That's still not fast enough for remote control, but are they implying they only send the RAs screenshots, since sending video would take seconds, not milliseconds?
gruez|12 days ago
Their earlier blog post has screenshots (?) of the UI that the "fleet response" people have access to. It seems to be a video feed combined with yes/no questions, along with some top-down UI to direct where the vehicle should go.
https://waymo.com/blog/2024/05/fleet-response
AlotOfReading|12 days ago
xnx|12 days ago
I wouldn't be surprised if actions required agreement between decisions by two independent RAs.
fragmede|12 days ago
fooker|12 days ago
And latency to small towns in the middle of nowhere is not significantly better than latency to Philippines.

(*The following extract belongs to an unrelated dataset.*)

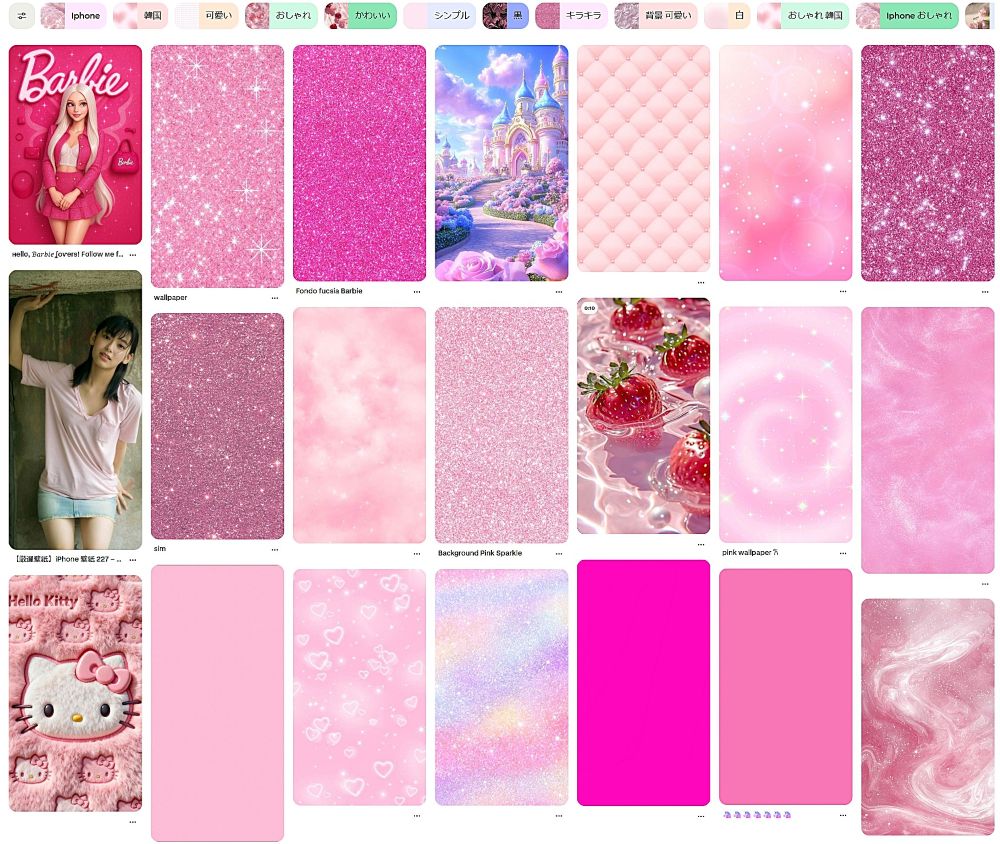Open three-dot menu for 'pink wallpaper' pin
The width and height of the screenshot is (1000, 844).
tap(843, 553)
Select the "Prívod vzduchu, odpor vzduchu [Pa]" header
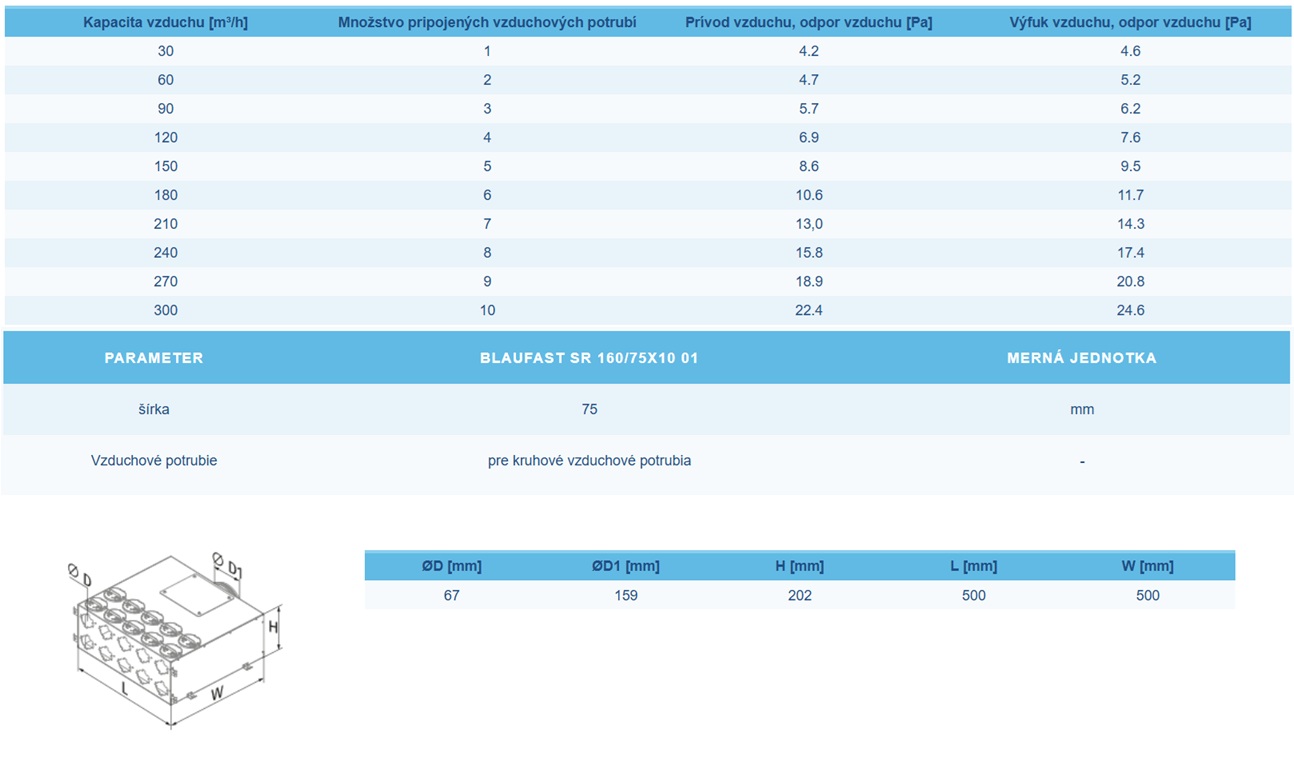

You can expect something in the ballpark of 70ms in both cases.
jeffbee|12 days ago
meatmanek|12 days ago
That said, I would argue that their focus on one-way latency is misinformation meant to make the picture look rosier than it actually is. Round-trip latency is what matters here -- the video feed needs to get to the assistant, then the assistant needs to react, then their response needs to get back to the car. If one-way latency is 250ms, then round-trip latency would presumably be 500ms, which is a very long time in the context of driving. At highway speeds, you'd travel ~44 feet / 13 meters in that time.
Retric|12 days ago
Further the cars need to safely stop in an emergency without human intervention. There’s no way for the car to first notice a problem, then send a message to a call center which then routes to a human, and for that human to understand the situation, all fast enough to avoid a collision. Even 50ms is significant here let alone several seconds.
gruez|12 days ago
Right, which is why the blog post is titled "Advice, not control ..." and goes to explain that they're not relying on the "remote assistance" people to make split second judgements.